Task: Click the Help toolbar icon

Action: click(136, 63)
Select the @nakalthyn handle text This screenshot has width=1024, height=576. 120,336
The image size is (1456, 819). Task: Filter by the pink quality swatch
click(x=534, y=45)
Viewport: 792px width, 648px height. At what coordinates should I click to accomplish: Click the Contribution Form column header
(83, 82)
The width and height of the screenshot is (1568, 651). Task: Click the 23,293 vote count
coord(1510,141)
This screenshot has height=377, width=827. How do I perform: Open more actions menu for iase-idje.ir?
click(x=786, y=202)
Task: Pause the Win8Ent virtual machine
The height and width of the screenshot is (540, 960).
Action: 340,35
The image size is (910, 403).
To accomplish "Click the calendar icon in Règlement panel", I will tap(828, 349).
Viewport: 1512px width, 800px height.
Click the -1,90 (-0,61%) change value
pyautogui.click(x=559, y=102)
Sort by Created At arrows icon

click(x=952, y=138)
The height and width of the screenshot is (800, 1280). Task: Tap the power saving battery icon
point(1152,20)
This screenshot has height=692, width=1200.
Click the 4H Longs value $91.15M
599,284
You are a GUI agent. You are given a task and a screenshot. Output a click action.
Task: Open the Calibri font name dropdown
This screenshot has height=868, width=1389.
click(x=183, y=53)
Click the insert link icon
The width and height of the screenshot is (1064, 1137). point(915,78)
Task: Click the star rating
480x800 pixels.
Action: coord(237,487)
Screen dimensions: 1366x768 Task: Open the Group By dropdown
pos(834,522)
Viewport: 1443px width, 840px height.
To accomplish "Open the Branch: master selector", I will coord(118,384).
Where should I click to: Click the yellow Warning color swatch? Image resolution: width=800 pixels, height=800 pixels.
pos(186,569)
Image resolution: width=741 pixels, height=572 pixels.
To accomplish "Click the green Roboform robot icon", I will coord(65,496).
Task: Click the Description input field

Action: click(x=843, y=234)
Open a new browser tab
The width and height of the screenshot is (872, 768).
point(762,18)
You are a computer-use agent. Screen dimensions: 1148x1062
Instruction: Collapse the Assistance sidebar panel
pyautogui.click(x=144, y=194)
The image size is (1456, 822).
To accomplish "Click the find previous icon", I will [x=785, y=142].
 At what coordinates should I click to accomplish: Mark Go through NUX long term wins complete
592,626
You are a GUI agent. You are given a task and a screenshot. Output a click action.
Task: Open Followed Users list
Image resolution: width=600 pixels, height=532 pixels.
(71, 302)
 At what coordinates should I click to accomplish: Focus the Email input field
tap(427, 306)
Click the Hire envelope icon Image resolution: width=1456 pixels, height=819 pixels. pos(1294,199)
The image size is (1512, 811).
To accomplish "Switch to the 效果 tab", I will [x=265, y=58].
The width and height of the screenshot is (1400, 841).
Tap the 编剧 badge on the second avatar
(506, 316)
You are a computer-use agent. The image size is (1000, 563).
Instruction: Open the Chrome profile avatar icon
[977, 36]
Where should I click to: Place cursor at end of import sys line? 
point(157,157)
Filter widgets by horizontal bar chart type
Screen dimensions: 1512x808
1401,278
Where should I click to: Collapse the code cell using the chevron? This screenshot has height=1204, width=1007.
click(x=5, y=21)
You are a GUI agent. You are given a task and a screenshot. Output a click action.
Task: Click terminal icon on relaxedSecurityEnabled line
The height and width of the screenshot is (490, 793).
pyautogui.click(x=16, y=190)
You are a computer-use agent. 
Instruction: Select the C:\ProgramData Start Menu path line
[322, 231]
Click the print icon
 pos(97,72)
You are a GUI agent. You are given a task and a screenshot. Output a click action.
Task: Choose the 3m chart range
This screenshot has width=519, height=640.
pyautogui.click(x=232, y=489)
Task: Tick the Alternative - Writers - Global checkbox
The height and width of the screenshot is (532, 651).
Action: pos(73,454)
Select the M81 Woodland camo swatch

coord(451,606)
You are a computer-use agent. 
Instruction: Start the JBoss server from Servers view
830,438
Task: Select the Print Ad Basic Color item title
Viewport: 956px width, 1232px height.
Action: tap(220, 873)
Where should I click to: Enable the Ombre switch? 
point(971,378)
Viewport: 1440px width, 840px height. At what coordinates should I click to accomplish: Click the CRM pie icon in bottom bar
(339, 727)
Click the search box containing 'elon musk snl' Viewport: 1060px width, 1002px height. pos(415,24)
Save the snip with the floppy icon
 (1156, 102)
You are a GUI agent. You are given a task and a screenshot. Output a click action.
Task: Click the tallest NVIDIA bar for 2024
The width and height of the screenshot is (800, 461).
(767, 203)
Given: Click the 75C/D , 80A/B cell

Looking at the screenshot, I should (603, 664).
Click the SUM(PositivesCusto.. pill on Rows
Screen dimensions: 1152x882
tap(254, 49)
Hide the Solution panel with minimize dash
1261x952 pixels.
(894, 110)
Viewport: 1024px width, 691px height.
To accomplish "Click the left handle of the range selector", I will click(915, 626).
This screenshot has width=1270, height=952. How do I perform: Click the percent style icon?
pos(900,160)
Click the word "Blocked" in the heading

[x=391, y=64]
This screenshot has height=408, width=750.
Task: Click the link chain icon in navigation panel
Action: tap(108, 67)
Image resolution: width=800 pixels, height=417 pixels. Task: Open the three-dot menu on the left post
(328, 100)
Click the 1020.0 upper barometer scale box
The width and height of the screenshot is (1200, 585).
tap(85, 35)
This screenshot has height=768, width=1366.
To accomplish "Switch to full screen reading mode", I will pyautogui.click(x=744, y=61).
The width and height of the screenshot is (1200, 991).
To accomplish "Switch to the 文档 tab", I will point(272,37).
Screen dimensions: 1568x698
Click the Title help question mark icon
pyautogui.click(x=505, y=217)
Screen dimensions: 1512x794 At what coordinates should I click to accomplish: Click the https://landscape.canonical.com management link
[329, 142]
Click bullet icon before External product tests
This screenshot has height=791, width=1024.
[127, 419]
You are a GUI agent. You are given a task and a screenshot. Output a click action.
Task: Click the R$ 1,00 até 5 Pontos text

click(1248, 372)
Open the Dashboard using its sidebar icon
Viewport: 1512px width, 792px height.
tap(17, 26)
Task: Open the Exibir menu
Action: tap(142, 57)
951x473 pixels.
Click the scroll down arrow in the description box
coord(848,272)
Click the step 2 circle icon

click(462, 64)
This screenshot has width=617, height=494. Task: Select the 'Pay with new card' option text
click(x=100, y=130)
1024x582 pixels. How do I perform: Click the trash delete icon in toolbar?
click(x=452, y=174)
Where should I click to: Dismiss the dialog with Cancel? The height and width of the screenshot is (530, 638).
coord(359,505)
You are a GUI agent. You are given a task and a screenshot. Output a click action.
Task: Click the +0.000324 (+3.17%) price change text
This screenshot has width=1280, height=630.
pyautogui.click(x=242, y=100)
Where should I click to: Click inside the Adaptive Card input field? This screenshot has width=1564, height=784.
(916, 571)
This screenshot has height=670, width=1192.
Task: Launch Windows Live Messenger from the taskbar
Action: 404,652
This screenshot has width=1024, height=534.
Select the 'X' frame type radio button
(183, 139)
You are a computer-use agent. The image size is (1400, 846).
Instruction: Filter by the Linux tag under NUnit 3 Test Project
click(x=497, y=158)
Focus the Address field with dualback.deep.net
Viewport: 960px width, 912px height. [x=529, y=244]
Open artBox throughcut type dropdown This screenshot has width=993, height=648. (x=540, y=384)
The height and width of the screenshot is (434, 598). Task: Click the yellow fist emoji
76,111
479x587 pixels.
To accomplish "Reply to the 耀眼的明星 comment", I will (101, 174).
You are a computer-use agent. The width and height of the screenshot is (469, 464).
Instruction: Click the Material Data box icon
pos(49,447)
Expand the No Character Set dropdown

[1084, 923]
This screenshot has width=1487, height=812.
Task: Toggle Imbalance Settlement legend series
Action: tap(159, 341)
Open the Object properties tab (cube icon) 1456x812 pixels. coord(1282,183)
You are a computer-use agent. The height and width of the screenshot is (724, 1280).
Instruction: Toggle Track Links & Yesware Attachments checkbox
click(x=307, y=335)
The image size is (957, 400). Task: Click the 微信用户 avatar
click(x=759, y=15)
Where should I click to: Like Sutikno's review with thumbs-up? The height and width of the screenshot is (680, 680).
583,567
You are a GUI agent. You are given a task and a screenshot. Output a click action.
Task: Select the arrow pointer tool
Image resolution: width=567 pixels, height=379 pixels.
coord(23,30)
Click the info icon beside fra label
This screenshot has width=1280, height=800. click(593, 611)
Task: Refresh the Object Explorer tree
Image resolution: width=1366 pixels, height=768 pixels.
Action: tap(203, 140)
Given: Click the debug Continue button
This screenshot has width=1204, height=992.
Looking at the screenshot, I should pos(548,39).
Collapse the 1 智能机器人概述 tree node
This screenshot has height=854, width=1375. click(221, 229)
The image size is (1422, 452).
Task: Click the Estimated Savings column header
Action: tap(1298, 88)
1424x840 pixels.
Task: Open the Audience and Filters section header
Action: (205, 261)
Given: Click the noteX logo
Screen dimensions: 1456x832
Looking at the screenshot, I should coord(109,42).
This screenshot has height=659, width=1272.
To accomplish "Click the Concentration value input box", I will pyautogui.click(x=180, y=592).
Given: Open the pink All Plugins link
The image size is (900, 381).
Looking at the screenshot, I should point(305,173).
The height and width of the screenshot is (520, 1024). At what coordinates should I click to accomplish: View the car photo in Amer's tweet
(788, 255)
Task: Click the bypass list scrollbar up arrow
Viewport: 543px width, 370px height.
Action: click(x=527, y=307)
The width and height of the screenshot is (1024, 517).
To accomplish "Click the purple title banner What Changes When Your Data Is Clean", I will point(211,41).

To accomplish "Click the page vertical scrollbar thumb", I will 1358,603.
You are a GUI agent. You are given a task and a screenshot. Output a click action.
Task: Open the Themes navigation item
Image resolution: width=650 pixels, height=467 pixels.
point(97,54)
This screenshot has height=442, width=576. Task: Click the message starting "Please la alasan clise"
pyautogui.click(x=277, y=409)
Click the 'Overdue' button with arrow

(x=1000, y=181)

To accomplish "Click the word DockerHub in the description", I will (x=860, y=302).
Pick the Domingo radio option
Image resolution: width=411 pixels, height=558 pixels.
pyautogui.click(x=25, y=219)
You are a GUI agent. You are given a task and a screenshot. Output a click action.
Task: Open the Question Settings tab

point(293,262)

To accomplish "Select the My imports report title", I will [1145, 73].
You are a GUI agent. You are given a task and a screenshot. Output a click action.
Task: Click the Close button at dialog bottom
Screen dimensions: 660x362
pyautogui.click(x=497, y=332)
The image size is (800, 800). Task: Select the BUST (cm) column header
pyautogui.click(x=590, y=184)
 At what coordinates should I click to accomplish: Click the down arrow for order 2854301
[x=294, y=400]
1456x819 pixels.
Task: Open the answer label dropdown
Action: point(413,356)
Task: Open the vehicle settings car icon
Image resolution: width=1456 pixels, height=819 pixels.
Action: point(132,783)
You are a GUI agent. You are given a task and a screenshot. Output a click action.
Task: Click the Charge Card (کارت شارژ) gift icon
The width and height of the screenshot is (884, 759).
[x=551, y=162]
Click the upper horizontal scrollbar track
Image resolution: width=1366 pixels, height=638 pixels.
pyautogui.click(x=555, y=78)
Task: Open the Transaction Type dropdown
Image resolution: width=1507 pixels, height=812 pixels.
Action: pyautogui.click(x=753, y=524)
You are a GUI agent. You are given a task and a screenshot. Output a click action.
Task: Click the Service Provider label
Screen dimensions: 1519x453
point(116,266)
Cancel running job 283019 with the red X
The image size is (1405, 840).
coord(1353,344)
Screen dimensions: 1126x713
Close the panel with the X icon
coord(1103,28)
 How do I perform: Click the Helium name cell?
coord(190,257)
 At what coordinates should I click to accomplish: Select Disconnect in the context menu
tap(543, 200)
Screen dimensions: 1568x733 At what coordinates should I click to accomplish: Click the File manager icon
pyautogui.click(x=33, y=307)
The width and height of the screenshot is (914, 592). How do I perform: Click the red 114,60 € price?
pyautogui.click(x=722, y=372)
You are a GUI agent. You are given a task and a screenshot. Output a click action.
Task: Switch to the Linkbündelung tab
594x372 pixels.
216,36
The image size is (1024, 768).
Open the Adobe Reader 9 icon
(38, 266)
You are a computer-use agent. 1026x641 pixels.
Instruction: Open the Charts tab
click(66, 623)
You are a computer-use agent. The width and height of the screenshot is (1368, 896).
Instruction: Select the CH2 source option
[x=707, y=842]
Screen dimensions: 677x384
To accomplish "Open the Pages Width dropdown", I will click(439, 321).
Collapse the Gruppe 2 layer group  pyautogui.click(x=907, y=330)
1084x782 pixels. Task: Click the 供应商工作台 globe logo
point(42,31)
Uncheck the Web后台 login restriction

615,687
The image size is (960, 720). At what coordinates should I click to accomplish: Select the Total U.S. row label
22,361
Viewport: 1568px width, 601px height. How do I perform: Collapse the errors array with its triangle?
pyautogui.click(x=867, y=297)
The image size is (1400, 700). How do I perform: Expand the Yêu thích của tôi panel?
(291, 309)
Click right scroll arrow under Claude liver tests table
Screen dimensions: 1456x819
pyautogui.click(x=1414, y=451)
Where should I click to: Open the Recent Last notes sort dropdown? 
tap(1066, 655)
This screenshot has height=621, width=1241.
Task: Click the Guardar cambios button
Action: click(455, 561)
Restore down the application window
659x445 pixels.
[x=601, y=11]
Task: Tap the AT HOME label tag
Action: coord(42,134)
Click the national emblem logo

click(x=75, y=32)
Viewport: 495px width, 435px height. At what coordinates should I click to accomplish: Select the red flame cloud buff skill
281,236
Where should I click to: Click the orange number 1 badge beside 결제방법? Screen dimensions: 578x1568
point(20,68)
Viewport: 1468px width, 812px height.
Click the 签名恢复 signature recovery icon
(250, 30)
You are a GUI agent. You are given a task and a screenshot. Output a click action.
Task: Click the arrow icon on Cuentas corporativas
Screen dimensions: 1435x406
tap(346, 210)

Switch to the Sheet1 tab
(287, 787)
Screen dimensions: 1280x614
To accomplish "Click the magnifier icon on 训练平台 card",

### EXERCISE
Output the lines of the data exactly as they are, starting at the line that contains "Where should I click to: Enable" and ending at the line that contains "(1156, 102)", both included.

### PROBLEM SOLUTION
Where should I click to: Enable the Ombre switch? 
point(971,378)
Viewport: 1440px width, 840px height. At what coordinates should I click to accomplish: Click the CRM pie icon in bottom bar
(339, 727)
Click the search box containing 'elon musk snl' Viewport: 1060px width, 1002px height. pos(415,24)
Save the snip with the floppy icon
 (1156, 102)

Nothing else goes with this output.